Summary of NSDI ’21 Conference

From 12th to 14th April Leszek Gryz, PhD participated in online 18th USENIX Symposium on Networked Systems Design and Implementation (USENIX NSDI ’21). Here is the summary of the papers which got our interest.

1) When Cloud Storage Meets RDMA

This paper is about Pangu – cloud storage system developed by Alibaba. It describes hands on experience with introducing Remote Direct Memory Access (RDMA). RDMA was required to overcome bottlenecks caused by the rapid advancement in storage media causing networking lagging behind. According to the paper the latency of non-Volatile Memory Express (NVMe) disks is in microsecond range and the total throughput can exceed 100Gbps. But the latency of the TCP/IP network stacks can reach milliseconds and the bandwidth per kernel TCP thread is only tens of Gbps. RDMA with entire protocol stack implemented on host NIC is able to provide microsecond latency and 100Gbps per-connection throughput.

However large-scale RDMA deployments struggle with several problems:

a) Priority Flow Control (PFC) deadlocks.

b) PFC pause frame storms (when an end-port is not able to receive any traffic it keeps sending pause frames towards the switch which in turn repeats the process affecting the whole cluster).

c) Head-of-line blocking.

Pangu addresses these problems mainly by:

a) Creating so called podsets which contains limited number of storage nodes and switches. The hardware is planned to match the disk throughput with the network bandwidth. The communication between computing and storage nodes/podsets is performed using TCP protocol. Thus RDMA related problems affect single podset instead of the whole cluster.

b) Using RDMA/TCP Hybrid Service to switch from RDMA to TCP when PFC storm is detected, to let the storm calm down to be able to switch back to RDMA.

If you are planning to work on scalable system using RDMA it worthy to read the paper because it it describes valuable hands on experience.

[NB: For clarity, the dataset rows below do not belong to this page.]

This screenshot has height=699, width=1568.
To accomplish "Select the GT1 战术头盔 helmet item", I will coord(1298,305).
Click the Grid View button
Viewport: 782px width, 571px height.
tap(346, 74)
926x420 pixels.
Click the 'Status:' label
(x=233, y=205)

2) Orion: Google’s Software-Defined Networking Control Plane

Orion is a distributed Software-Defined Networking platform deployed globally in Google’s datacenter and Wide Area networks. It enables intent-based management and control. Intent-based means that administrators or applications express their desired network state and the system tries to reach the state automatically. So there is no need for coding, manually executing individual tasks or modify network’s hardware settings.

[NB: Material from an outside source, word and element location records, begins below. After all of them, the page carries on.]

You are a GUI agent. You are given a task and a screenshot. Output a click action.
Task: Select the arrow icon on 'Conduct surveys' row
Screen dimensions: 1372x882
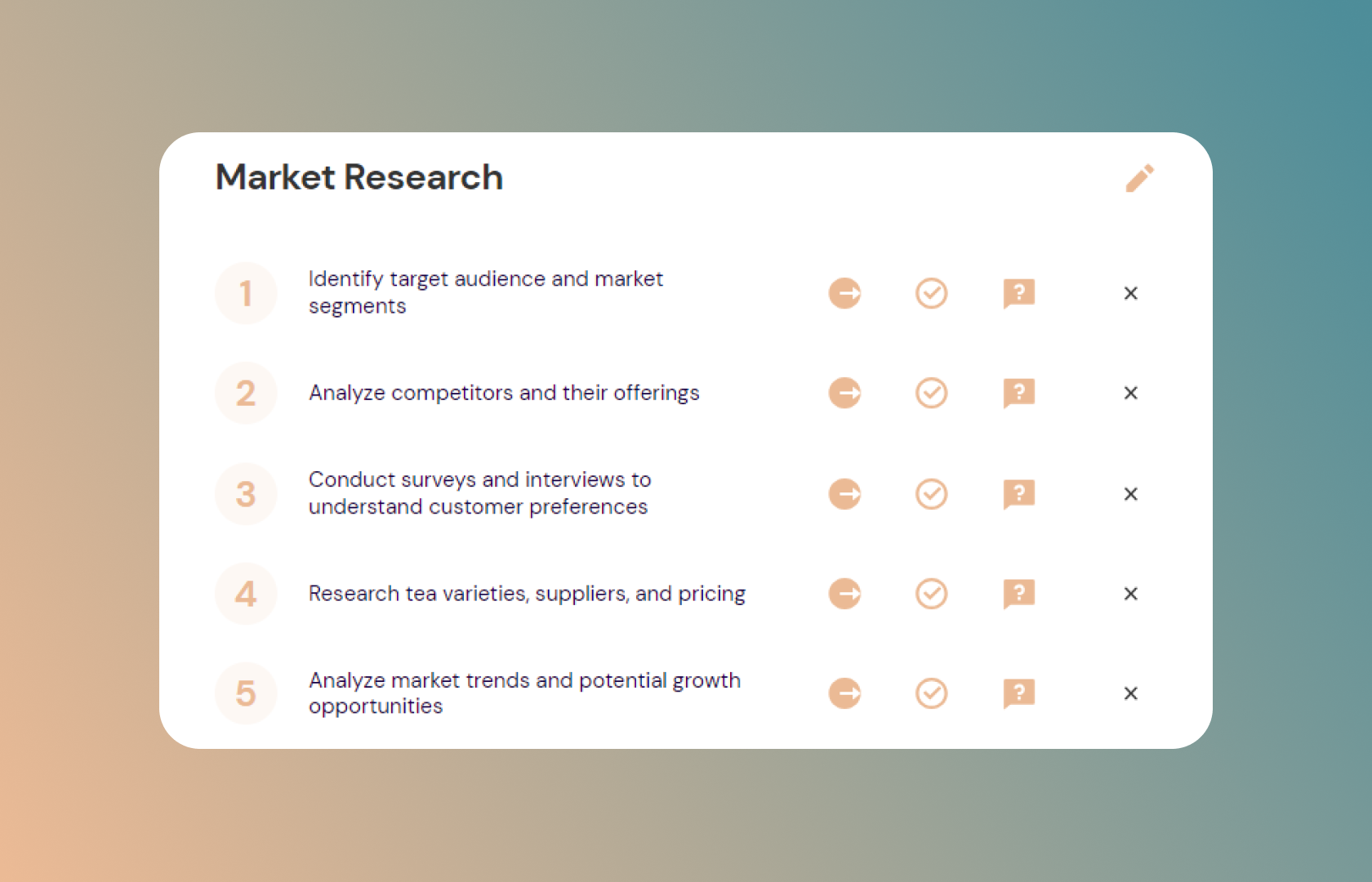pyautogui.click(x=844, y=493)
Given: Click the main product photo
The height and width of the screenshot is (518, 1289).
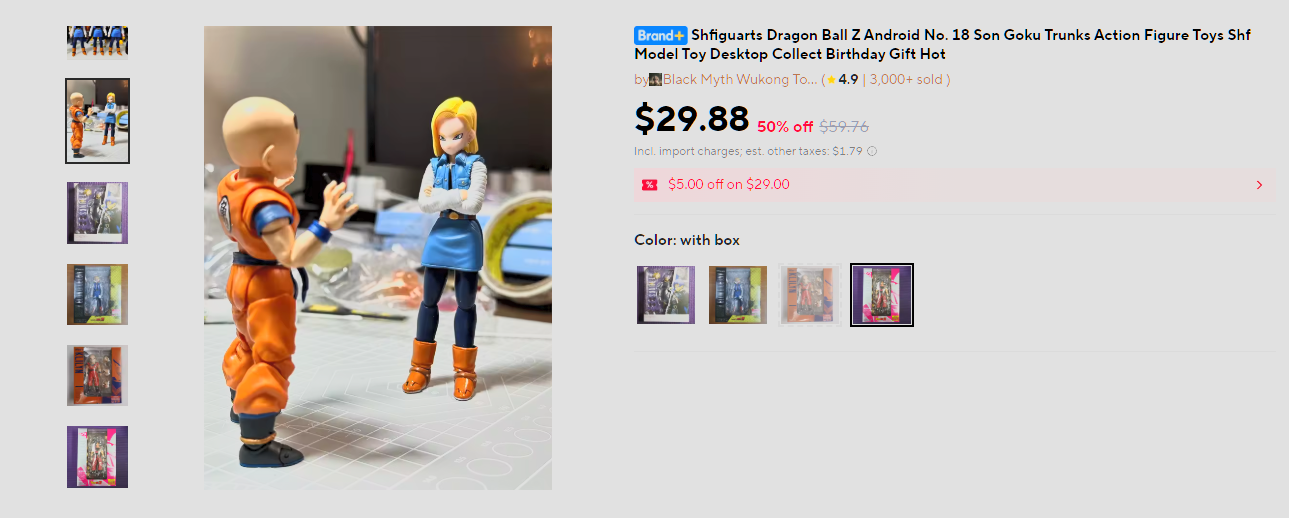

When creating such a big SDN there are several issues you have to take care of. Examples of some of them:

1) In SDN control software is separated from physical elements. They all should be within relatively small failure domain. Otherwise failure of control software (i.e. due to power failure) would result in logical failure of physical elements even though those elements are not physically affected by the failure (i.e. switches are powered up and up and running).

2) When handling failures you cannot easily decide which devices are failed, because controller has incomplete information. For example when a controller has no connection with a switch it can mean that physical connection between the controller and the switch is broken or the switch is broken. Orion decides if it is dealing with minor or major failure. It reacts pessimistically in the former case (i.e. assumes switch is failed and reroutes around it) and optimistically in the latter one (i.e. cannot connect to many switches – it assumes that network connections are broken and does not change anything assuming switches are fine).

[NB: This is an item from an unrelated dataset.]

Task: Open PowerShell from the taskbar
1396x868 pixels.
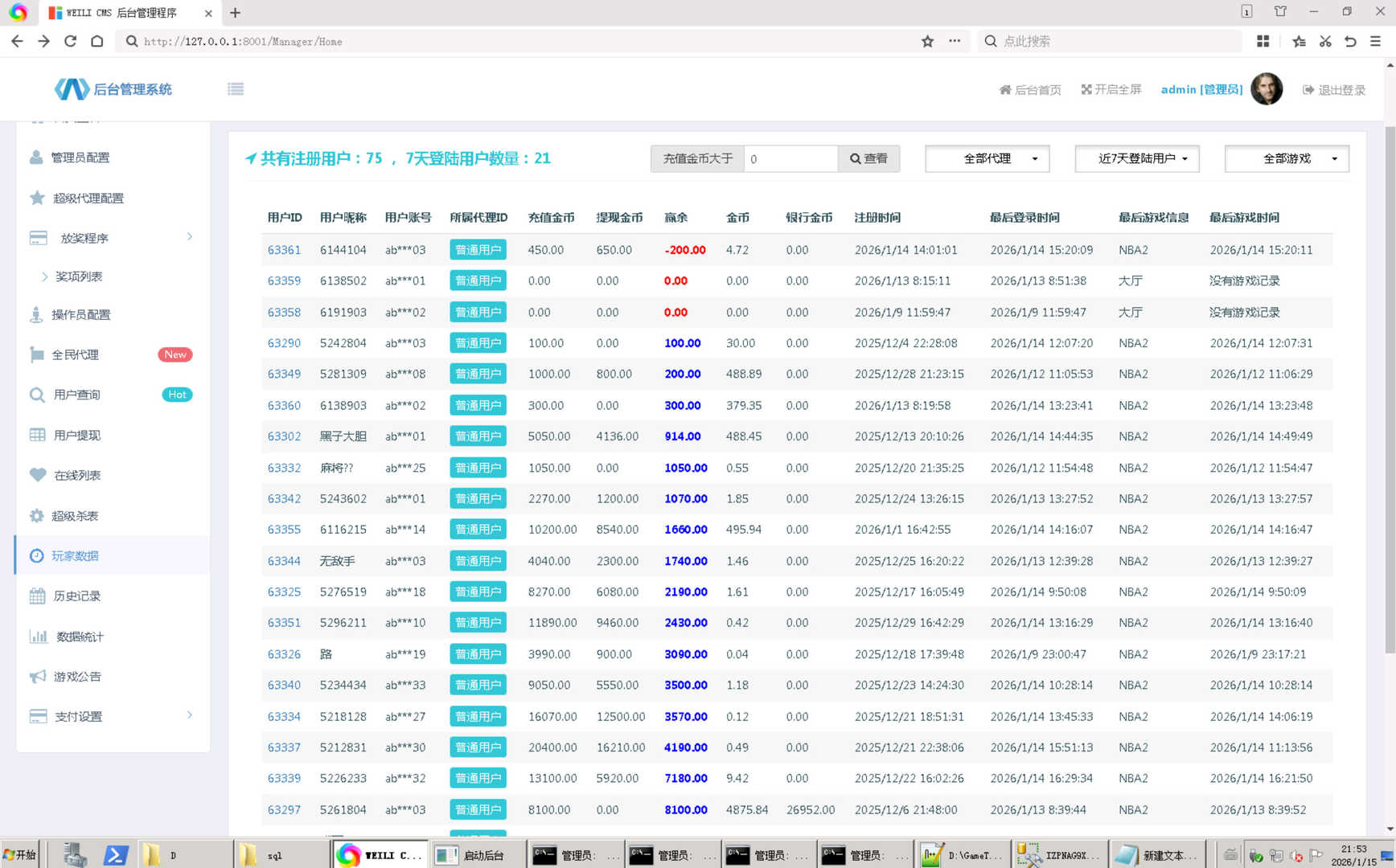Action: tap(115, 855)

3) There is a bootstrap problem. The control software needs to be able control the physical hardware while the SDN may not properly set yet.

3) CodedBulk: Inter-Datacenter Bulk Transfers using Network Coding

Network Coding (NC) is a method of increasing throughput of a network by coding messages that are sent over the network.

Consider the example below on figure 1. There are two source nodes 1 and 2 having message A and B respectively. Both the messages need to be transmitted to node 5 and 6. Each link can carry only one message. Thus the central link between nodes 3 and 4 can transmit message A or B. If it transfers message A then node 6 gets both A and B, but node 5 gets A only. The case if symmetric if central links transmits message B.

Figure 1


However, if the nodes can do more computation that simple routing, node 3 can encode sum of A and B. Nodes 5 can compute B by subtracting A from A+B. Symmetrically node 6 can compute A. This is seen on Figure 2.

Figure 2


CodedBulk uses Network Coding with hop-by-hop flow control mechanism to speed up bulk transfers of inter-datacenter wide-area network (mostly geo-replications). The throughput is increased by 1.2 − 2.5× compared to state-of-the-art mechanisms that do not use network coding.

4) When to Hedge in Interactive Services

This paper is about improving performance of data-intensive (OLDI) services. Typically a OLDI client request is split into queries which are distributed over many leaf nodes, each holding part (“shard”) of the data required to process the request. If any of the shards delays the reply the latency of the request increases. In big systems with hundreds or thousands leaf nodes such delay hiccups are inevitable and cause increase of tail latency.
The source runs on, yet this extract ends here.